I tend to have a disorder where I say everything I am thinking. Not intimate things. Or important things. Just things like, oh, hey, that ladies hair is a really weird color. Or that dude is wearing a kilt. Just observations on life. It's like I need to fill the air with something sometimes. I am fine with silence, it's not that. It's just more that the moment is boring me and I would like to change that. It has led to a lot of the perception of me having a negative attitude at work because I will say that I dislike what I am doing (usually cleaning something) out loud. 

People that know me are used to this. People that don't think I am weird. And sometimes, I come across really fucking weird because I will mumble what I say, not intending anyone to really hear it. Take today, for example.

I am done with my closing duties and am cleaning the receiving table on the dish tank. 

Me: "There is a giant pile of soggy chips."

Dude on Dish: "What?"

Me (louder): "Oh, nothing. I was just saying there is a giant pile of soggy chips."

Dude on Dish: "I still didn't hear you."

Me (shouting): "It's really not a big deal, I was just saying there is a giant pile of soggy chips."

Manager walking by: "Why are you screaming at dude on dish about a giant pile of chips?"

Me: "I wasn't screaming, I just...I mean, there is a pile of soggy chips and I was just saying it was there, but then he couldn't hear me and now it is really awkward and can we please just stop talking about the pile of chips?"

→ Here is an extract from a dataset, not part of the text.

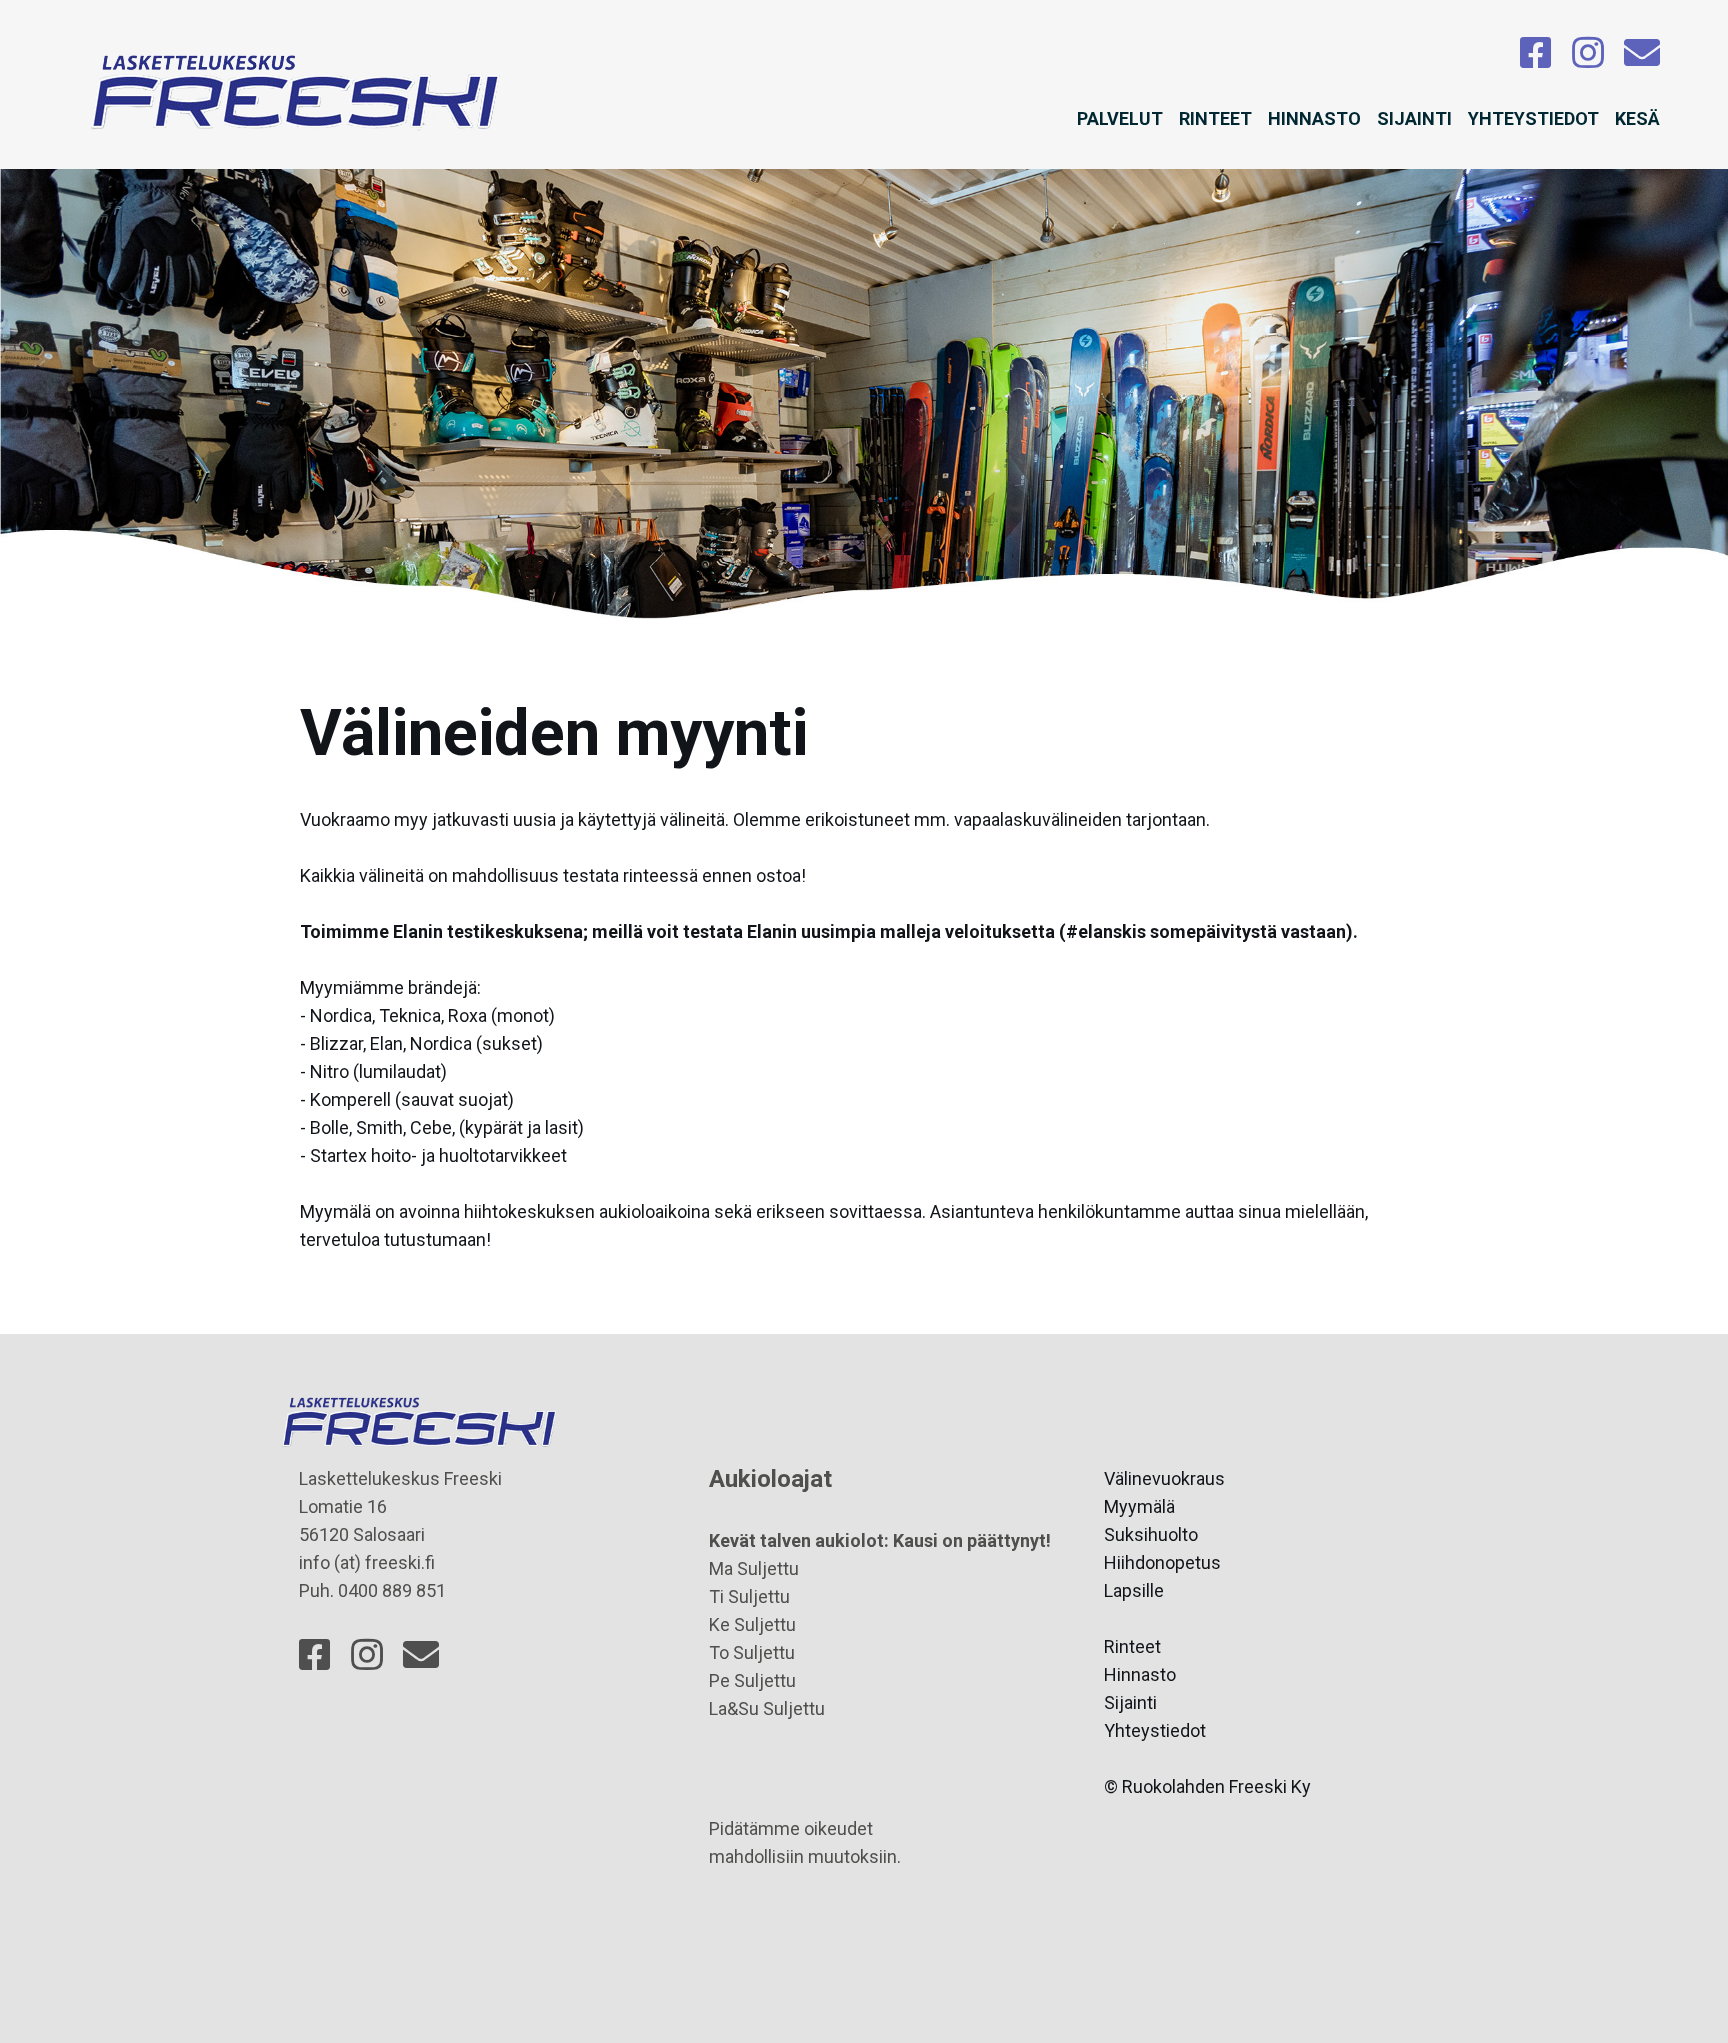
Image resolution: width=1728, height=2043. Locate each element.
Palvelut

Dude on Dish: "I still didn't hear you."

Manager walking by: "You were the one shouting about it."

Now, you all probably think this is funny. This is my normal, awkward self. But, people at work don't totally get me. There are some that do, but most of them have a series of experiences like this where I am the mumbling, nonsensical girl who talks about soggy chips. 

To be honest, from the outside, I would think I was a weird nonsensical girl that talks about soggy chips too.